Shared workspace is solution for on-the-run workers

By Cindy Atoji Keene

For the increasingly mobile workforce untethered to a desk, there’s nothing wrong with a workstation at your local coffee shop, said entrepreneur Charlie Weisman. He himself logged countless hours using cafes as free office space. With a latte refill just steps away and free Wi-fi connection, Weisman was able to park his laptop for hours, avoiding the distractions of working from home while not having to make the commitment of leasing a Dilbert-like cubicle. But “I always felt I had a little sign above me that said, ‘I work here because I can’t afford my own office,’ said Weisman, 36, a former civil engineer who later turned to arts advocacy. The little things – like making a phone call while a blender whirred in the background – reminded him constantly that he was definitely not in an office environment.
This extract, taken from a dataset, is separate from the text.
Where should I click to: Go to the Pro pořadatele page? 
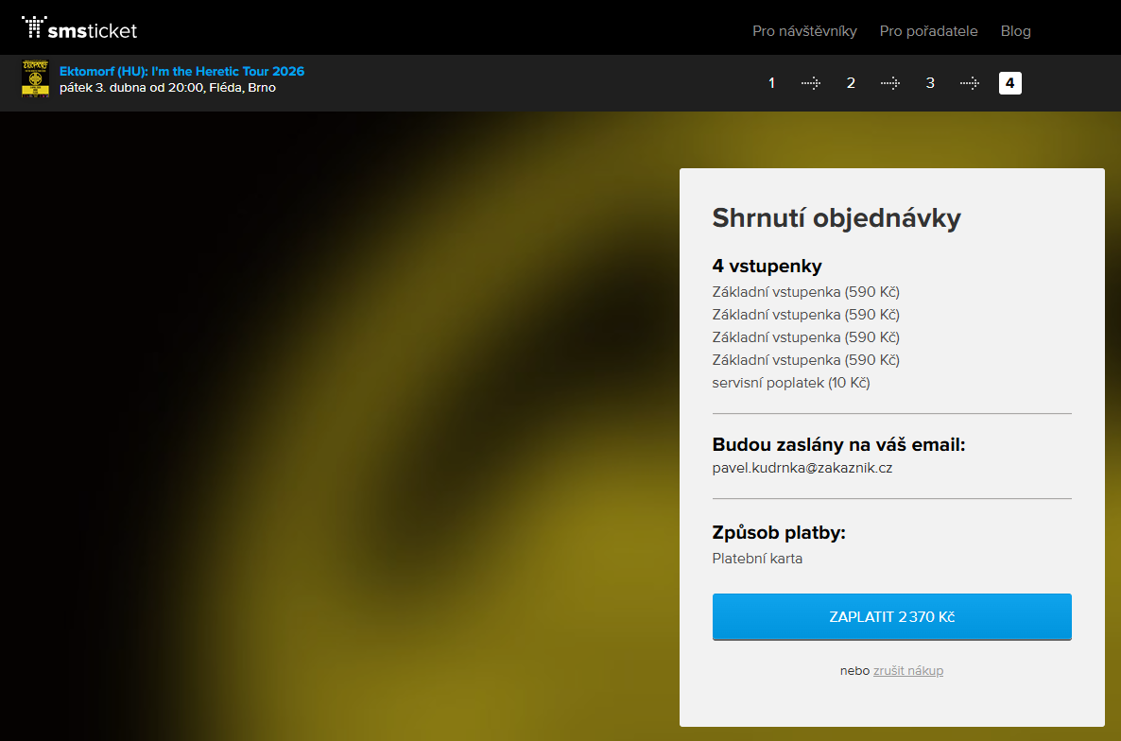click(x=928, y=31)
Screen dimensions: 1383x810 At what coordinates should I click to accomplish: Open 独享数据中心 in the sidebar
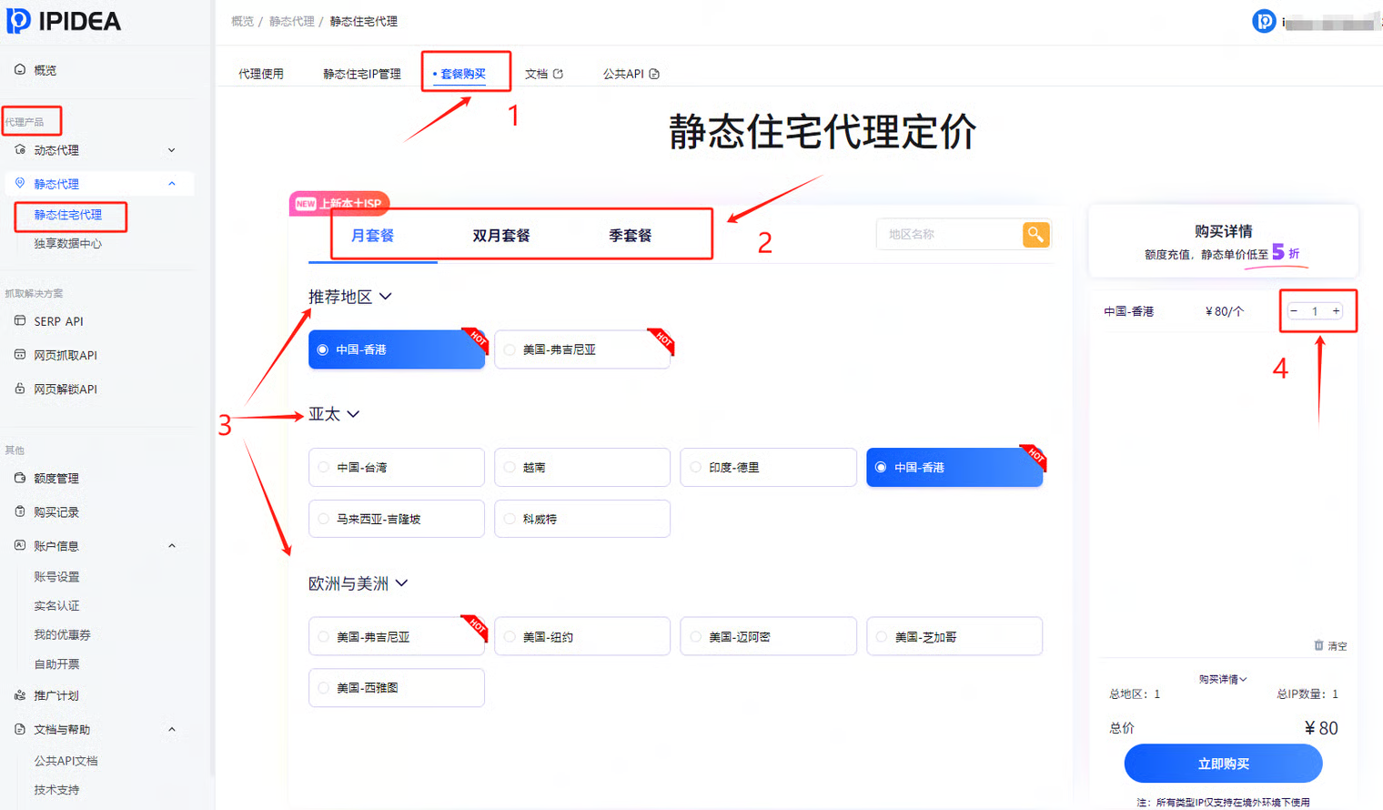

When Weisman started planning Oficio four years ago as a communal shared workspace, he said that co-working was still a new concept on the east coast. But a start-up community of developers, designers and indie professionals have since latched onto the rent-a-desk concept. Opened this winter, Oficio offers a swanky address to put on business cards (Newbury Street) as well as a collaborative boutique retreat to meet with clients or just hook into the fax machine or printer. While some shared work spaces have even evolved to offer studio and video editing bays, massage/body amenities, showers, and 24/7 access, Oficio focuses on the standard accouterments of office life as “your home office away from home” with a day pass for $25; rent-a-conference room for $60; or full-time membership $299, which gives unlimited access to the space.


Q: Why are more workers doing their work outside the usual office setting?
A: Most freelancers today can run a business with a laptop, cell phone, and a Wi-fi connection. This translates to being able to work practically anywhere and gives freelancers and entrepreneurs the freedom to choose where they work. Renting a traditional private office is just not feasible for businesses just starting out, especially in the Back Bay.

Q: There are several shared office spaces in Boston and Cambridge. How is yours different?
A: Oficio was designed to be a boutique space. The goal was to create a modern and minimalist design that would take advantage of the great natural light and open space. We really wanted to stand out in terms of the space’s design, from the leather lounge chairs, laptop counters and private phone booths to rotating work from local artists on our walls, which adds to the décor. I was really looking for a space I’d want to work out of myself.

Q: What went into the planning of Oficio that people may not think of?
A: Just like most startups, there was a never-ending to-do list in the planning stages. I founded Oficio with my longtime friend, Nima Yadollahpour, an architect here in Boston (ONY Architecture). I think people may not realize the daily battles that are involved. Everything that seems insignificant now, like the coffee machines or logo design, were major battles. But as long as the battles aren’t physical, going back and forth on items in the planning stages is definitely a healthy process.


Q: An alternative workspace environment is only beneficial if it’s managed the right way. How do you track how the program is working?
A: Choosing membership software was one of our most difficult tasks since there really isn’t much out there yet exclusively for managing shared office spaces. We ended up going with gym membership software, which is well-established and gives us all the necessary tools to schedule our private meeting rooms, evaluate the numbers, and manage the memberships.

Q: What sort of requests have you received?
A: We’ve had a lot of different requests for the private rooms, from psychics to plastic surgeons, but most of it is typical company operations.

Q: What was the motivation behind offering events, such as networking, happy hours and after-work excursions?
A: When so many people work alone, the social aspect is important for a co-working space. We have so many interesting and diverse member businesses that it’s great to see a community develop when relationships are formed and members start helping each other.

Q. How do you deal with gum under the desks?
A: We have little trash bins at each desk to avoid this, and so far it’s worked. I just looked under all the tables and there wasn’t a single piece of chewed gum.